Uploaded by game developer InnoGames onto the video streaming platform YouTube, “Hera Theme Song” is a 2:10 long orchestral tune with an unchanging background image of the Greek goddess Hera in front of the playing field for Grepolis; a free, browser based online game. InnoGames introduces Grepolis as the chance to craft a unique adventure through the world of the Ancient Greeks (2009), starting out with a small polis that can eventually upgrade up to a metropolis through boosted skills, battles, trades, and the favor of some Olympian gods. Each god/goddess in the game reflects their commonly known characteristics, and like the power of Olympian gods in Greek myth, players of Grepolis are at will to change the course of these online civilizations at any moment of play, engaging meta-textually with the influence or explanation of events and stories (i.e. famine, war, heroes) by Greek myth and mythological figures. By winning the favor of Hera in-game players can receive increases in resource production and protection of citizens, mirroring Hera’s epithets and interventions in mortal affairs as described in Greek myth, and with this purposeful game design Grepolis allows players to intervene and act as “god” to carve a trajectory of tragedies and fortunes for humanity in story form.
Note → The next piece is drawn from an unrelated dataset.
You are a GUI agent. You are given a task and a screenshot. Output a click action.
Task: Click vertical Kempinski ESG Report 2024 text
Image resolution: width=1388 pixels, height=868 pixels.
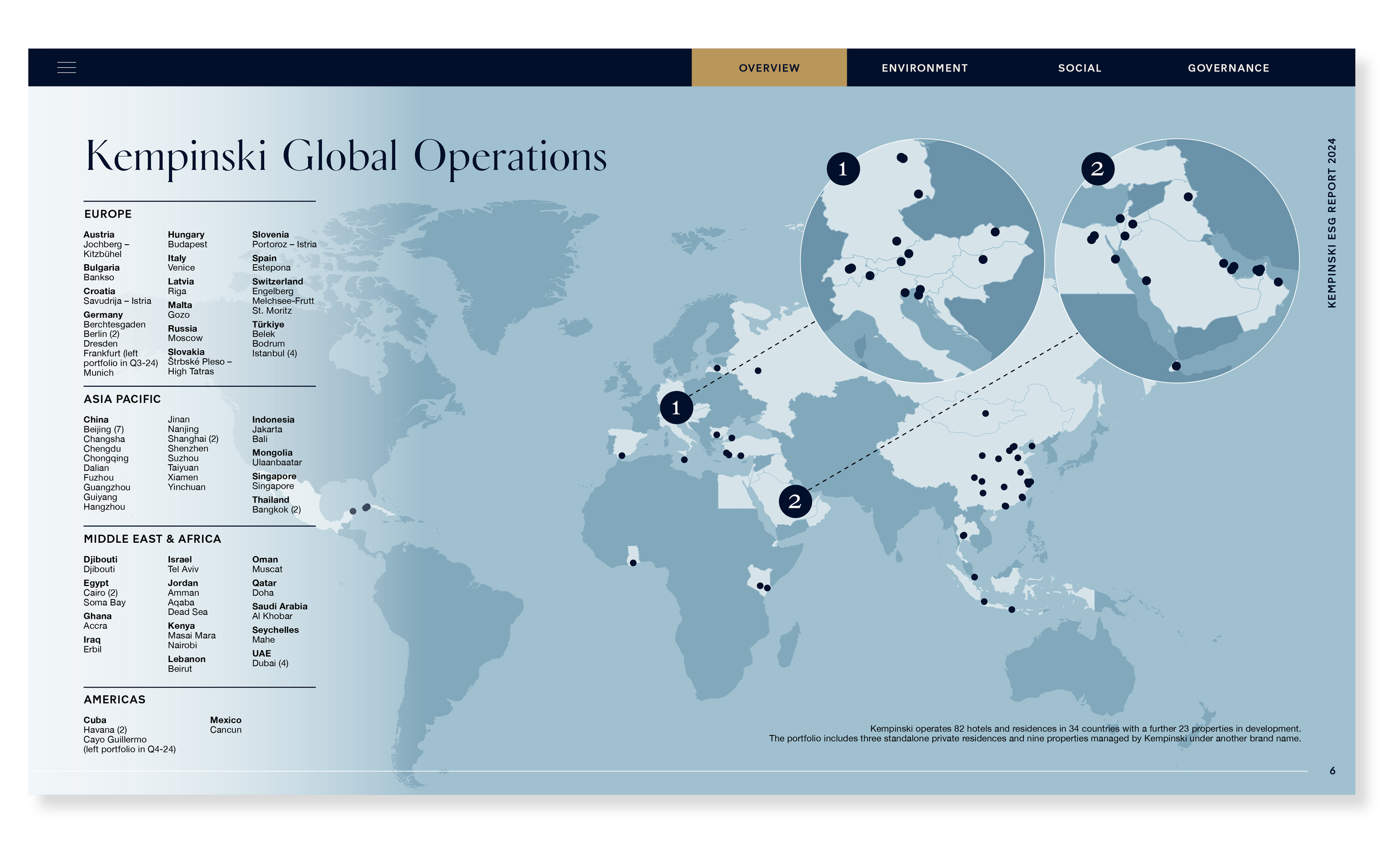point(1332,223)
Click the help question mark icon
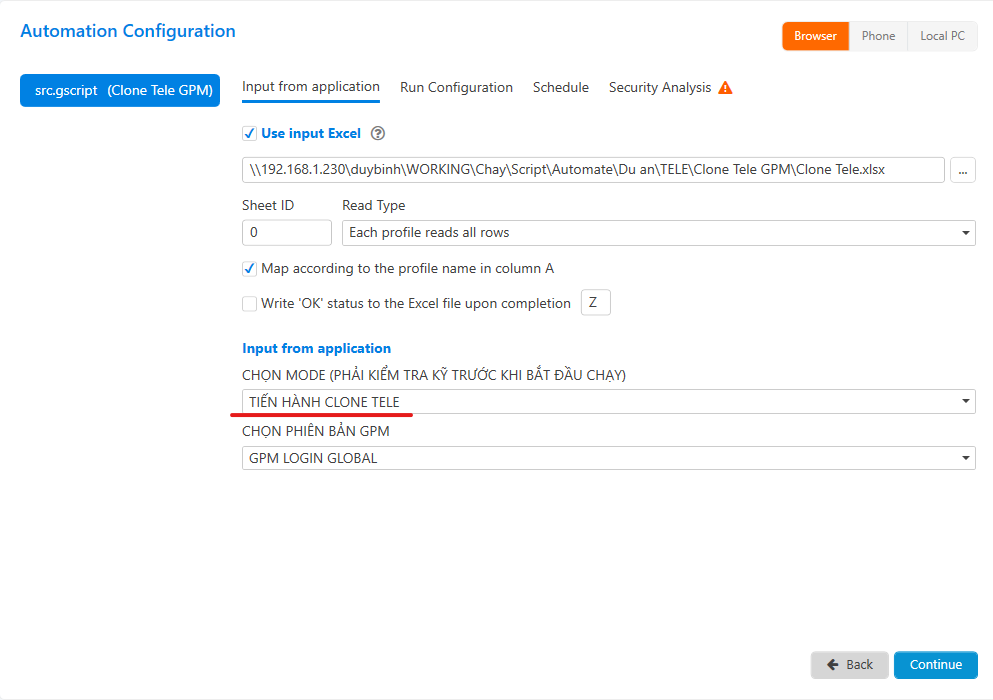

In game, Hera provides a skillset that proves her to be the “protector of families,” by giving strength to player’s citizens, increasing resource production, and protecting farmers (Grepolis, 2009). Hera’s bonuses to players of Grepolis along with her character design (wearing a crown, wielding a scepter) relate to her cult epithets of representing marriage, family, and childbirth and standing as a queen, wife, and mother, particularly in relation to Zeus, king amongst gods and father of many (La Fond 06:50-08:34). Classical Mythology provides countless examples of conflicts between gods and involving gods, remarking that while gods are typically distant observers of mortal conflict, “... individual gods and goddesses sometimes take part in battle by helping or protecting their mortal favorites (Morford et al, 523),” as seen in the theomachies as well as throughout the events of the Trojan War.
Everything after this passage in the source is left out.